Exercise brief. Leaving out only the pictures, write out all the entries exactly.

(Stored data)
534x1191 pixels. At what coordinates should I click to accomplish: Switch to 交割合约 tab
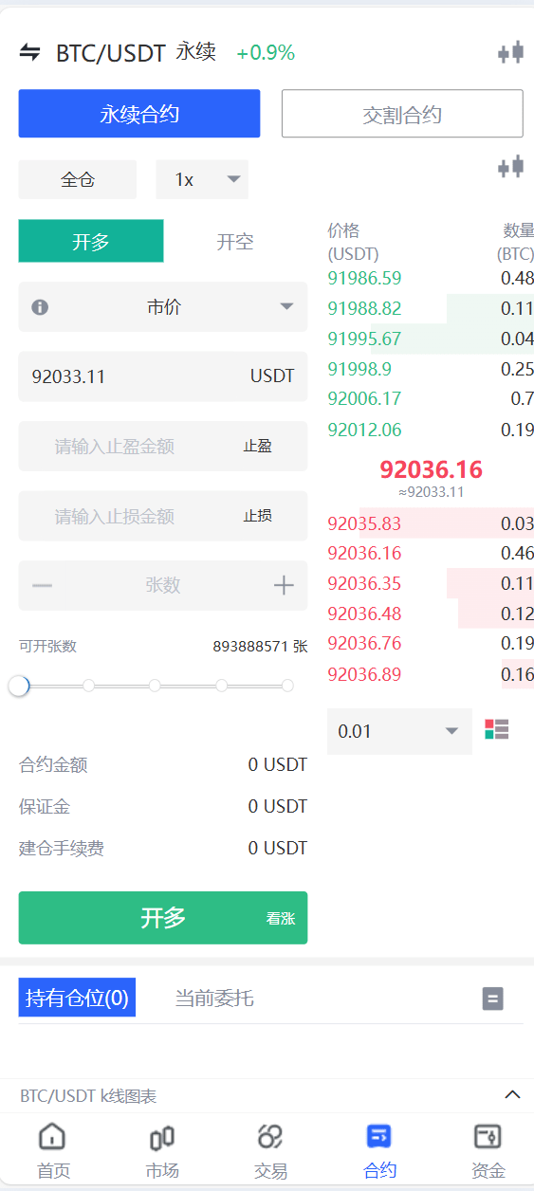pos(402,115)
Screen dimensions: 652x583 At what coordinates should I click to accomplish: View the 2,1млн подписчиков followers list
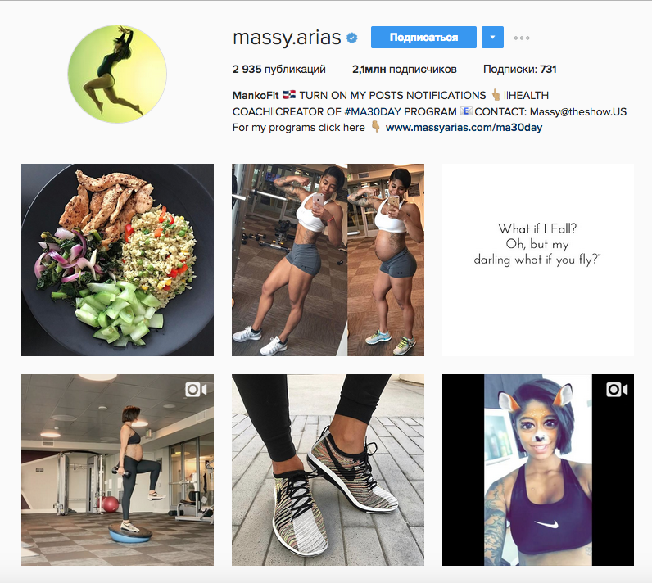click(404, 70)
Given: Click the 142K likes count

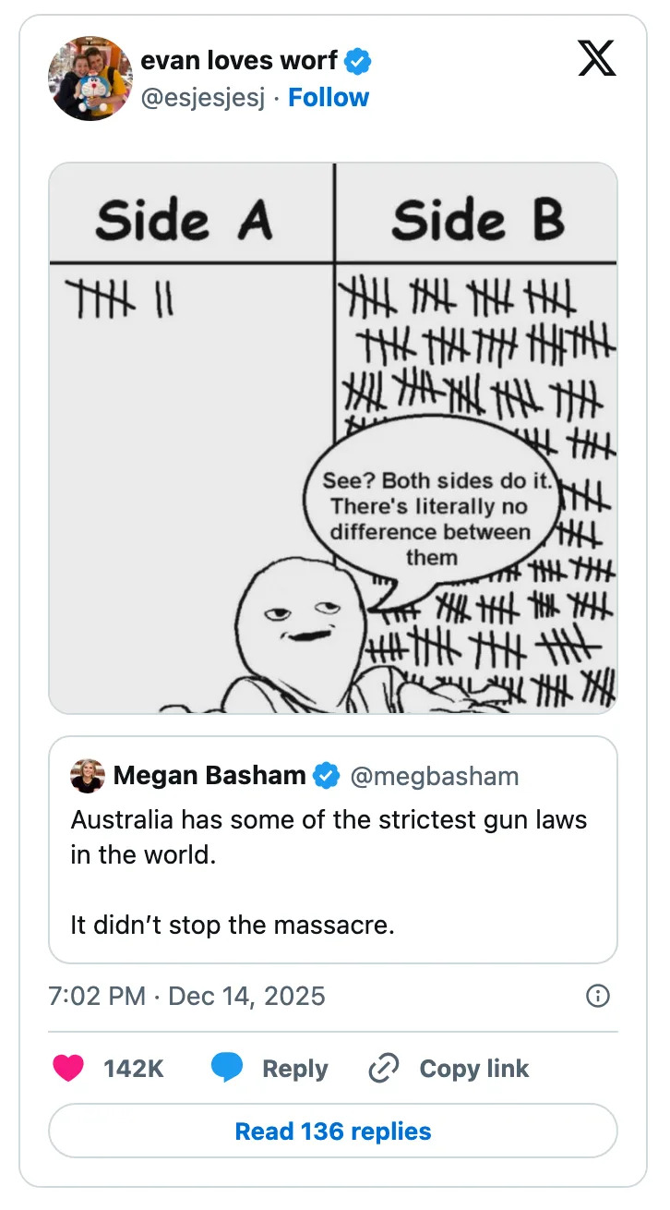Looking at the screenshot, I should (x=134, y=1069).
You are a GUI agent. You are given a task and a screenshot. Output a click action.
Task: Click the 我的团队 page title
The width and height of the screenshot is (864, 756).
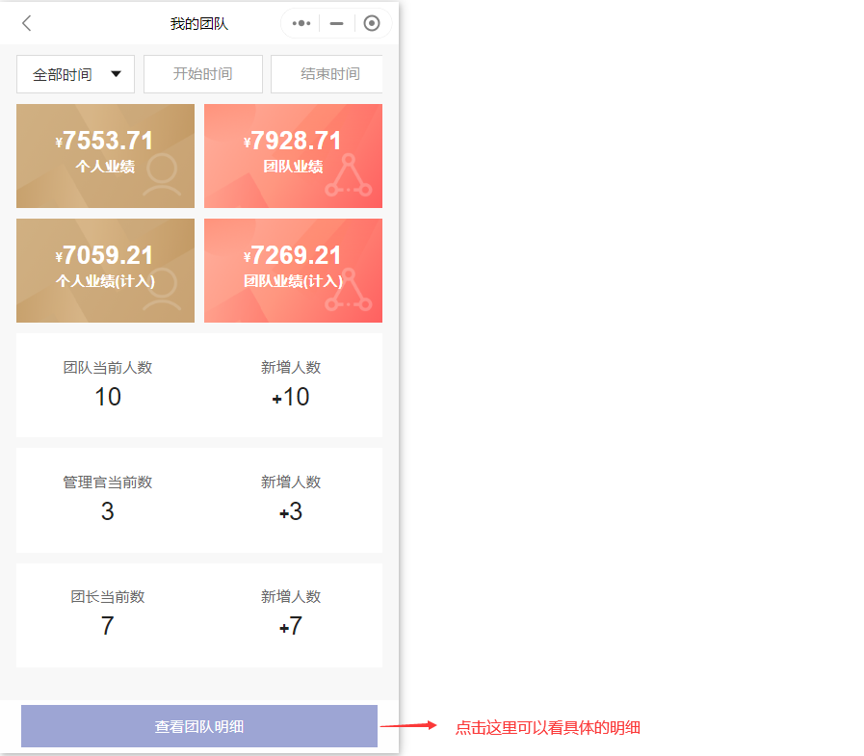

Result for this exercise.
534x1191 pixels. At what coordinates should I click to accomplish: Switch to 交割合约 tab
pos(402,115)
Screen dimensions: 652x583 At what coordinates should I click to accomplish: View the 2,1млн подписчиков followers list
click(404, 70)
Given: Click the 142K likes count

Looking at the screenshot, I should (x=134, y=1069).
You are a GUI agent. You are given a task and a screenshot. Output a click action.
Task: Click the 我的团队 page title
The width and height of the screenshot is (864, 756).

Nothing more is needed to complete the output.